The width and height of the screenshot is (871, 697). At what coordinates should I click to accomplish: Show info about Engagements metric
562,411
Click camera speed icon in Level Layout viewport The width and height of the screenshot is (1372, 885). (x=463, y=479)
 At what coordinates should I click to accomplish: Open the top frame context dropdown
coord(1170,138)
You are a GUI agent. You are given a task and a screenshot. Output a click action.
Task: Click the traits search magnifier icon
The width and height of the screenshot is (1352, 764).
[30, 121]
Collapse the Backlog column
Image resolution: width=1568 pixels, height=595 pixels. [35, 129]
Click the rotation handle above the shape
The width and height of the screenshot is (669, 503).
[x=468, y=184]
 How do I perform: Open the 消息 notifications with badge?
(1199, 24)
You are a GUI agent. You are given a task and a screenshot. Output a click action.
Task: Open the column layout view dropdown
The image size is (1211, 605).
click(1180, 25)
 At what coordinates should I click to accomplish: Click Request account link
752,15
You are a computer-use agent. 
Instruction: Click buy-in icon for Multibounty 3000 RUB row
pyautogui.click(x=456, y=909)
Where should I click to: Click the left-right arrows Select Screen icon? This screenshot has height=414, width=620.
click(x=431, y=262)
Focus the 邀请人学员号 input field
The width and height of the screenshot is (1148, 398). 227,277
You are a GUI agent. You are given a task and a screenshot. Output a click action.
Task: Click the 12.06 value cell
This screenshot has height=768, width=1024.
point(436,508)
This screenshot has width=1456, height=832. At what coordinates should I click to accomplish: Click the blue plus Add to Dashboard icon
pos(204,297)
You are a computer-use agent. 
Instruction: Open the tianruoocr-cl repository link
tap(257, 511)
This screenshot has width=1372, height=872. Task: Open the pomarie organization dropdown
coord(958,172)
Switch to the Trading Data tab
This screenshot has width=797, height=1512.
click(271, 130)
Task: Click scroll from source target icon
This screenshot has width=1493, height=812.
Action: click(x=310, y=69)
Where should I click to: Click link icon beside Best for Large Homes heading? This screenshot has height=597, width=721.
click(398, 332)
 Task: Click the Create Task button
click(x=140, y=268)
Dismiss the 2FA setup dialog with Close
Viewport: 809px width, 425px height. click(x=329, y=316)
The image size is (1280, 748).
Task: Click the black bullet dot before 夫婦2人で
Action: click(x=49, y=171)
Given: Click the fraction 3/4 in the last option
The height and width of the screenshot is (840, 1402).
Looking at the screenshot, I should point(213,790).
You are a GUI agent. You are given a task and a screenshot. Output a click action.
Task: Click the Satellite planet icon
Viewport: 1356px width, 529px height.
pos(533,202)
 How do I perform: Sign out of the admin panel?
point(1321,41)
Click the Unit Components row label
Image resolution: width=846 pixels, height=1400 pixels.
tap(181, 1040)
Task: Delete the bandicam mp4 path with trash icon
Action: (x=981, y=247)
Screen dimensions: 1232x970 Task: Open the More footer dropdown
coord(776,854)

------

_PROBLEM_
Copy out all of the material above word for word.

_WRITTEN ANSWER_
The width and height of the screenshot is (871, 697). At what coordinates should I click to accomplish: Show info about Engagements metric
562,411
Click camera speed icon in Level Layout viewport The width and height of the screenshot is (1372, 885). (x=463, y=479)
 At what coordinates should I click to accomplish: Open the top frame context dropdown
coord(1170,138)
You are a GUI agent. You are given a task and a screenshot. Output a click action.
Task: Click the traits search magnifier icon
The width and height of the screenshot is (1352, 764).
[30, 121]
Collapse the Backlog column
Image resolution: width=1568 pixels, height=595 pixels. [35, 129]
Click the rotation handle above the shape
The width and height of the screenshot is (669, 503).
[x=468, y=184]
 How do I perform: Open the 消息 notifications with badge?
(1199, 24)
You are a GUI agent. You are given a task and a screenshot. Output a click action.
Task: Open the column layout view dropdown
The image size is (1211, 605).
click(1180, 25)
 At what coordinates should I click to accomplish: Click Request account link
752,15
You are a computer-use agent. 
Instruction: Click buy-in icon for Multibounty 3000 RUB row
pyautogui.click(x=456, y=909)
Where should I click to: Click the left-right arrows Select Screen icon? This screenshot has height=414, width=620.
click(x=431, y=262)
Focus the 邀请人学员号 input field
The width and height of the screenshot is (1148, 398). 227,277
You are a GUI agent. You are given a task and a screenshot. Output a click action.
Task: Click the 12.06 value cell
This screenshot has height=768, width=1024.
point(436,508)
This screenshot has width=1456, height=832. At what coordinates should I click to accomplish: Click the blue plus Add to Dashboard icon
pos(204,297)
You are a computer-use agent. 
Instruction: Open the tianruoocr-cl repository link
tap(257, 511)
This screenshot has width=1372, height=872. Task: Open the pomarie organization dropdown
coord(958,172)
Switch to the Trading Data tab
This screenshot has width=797, height=1512.
click(271, 130)
Task: Click scroll from source target icon
This screenshot has width=1493, height=812.
Action: click(x=310, y=69)
Where should I click to: Click link icon beside Best for Large Homes heading? This screenshot has height=597, width=721.
click(398, 332)
 Task: Click the Create Task button
click(x=140, y=268)
Dismiss the 2FA setup dialog with Close
Viewport: 809px width, 425px height. click(x=329, y=316)
The image size is (1280, 748).
Task: Click the black bullet dot before 夫婦2人で
Action: click(x=49, y=171)
Given: Click the fraction 3/4 in the last option
The height and width of the screenshot is (840, 1402).
Looking at the screenshot, I should point(213,790).
You are a GUI agent. You are given a task and a screenshot. Output a click action.
Task: Click the Satellite planet icon
Viewport: 1356px width, 529px height.
pos(533,202)
 How do I perform: Sign out of the admin panel?
point(1321,41)
Click the Unit Components row label
Image resolution: width=846 pixels, height=1400 pixels.
tap(181, 1040)
Task: Delete the bandicam mp4 path with trash icon
Action: (x=981, y=247)
Screen dimensions: 1232x970 Task: Open the More footer dropdown
coord(776,854)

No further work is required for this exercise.